(Beginning of Available records)
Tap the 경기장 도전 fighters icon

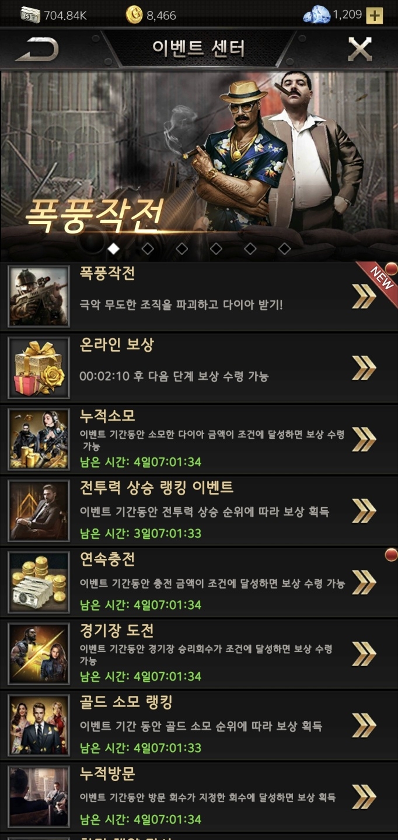pos(39,654)
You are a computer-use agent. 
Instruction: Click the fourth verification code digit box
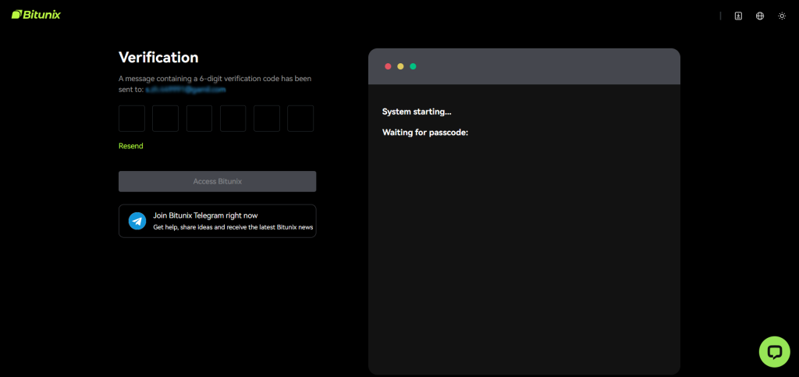[233, 119]
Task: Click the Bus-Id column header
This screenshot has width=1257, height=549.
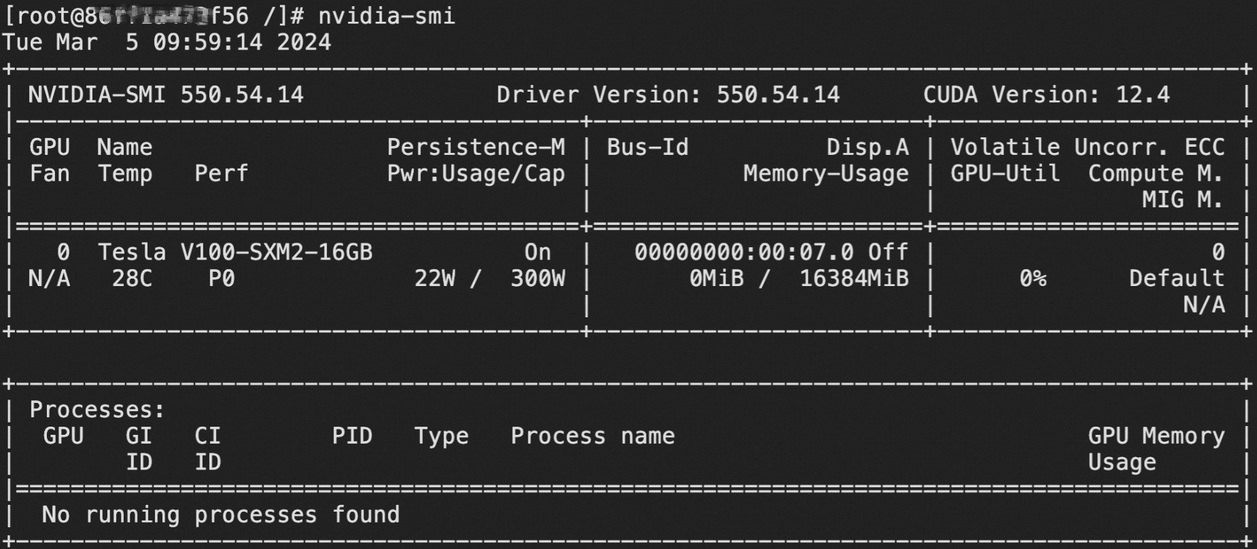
(End of Available records)
### Assignment
Write out every entry exactly. Pictures do not belong in the copy.

### Exercise answer
Tap the 경기장 도전 fighters icon

pos(39,654)
You are a computer-use agent. 
Instruction: Click the fourth verification code digit box
[233, 119]
Task: Click the Bus-Id column header
This screenshot has width=1257, height=549.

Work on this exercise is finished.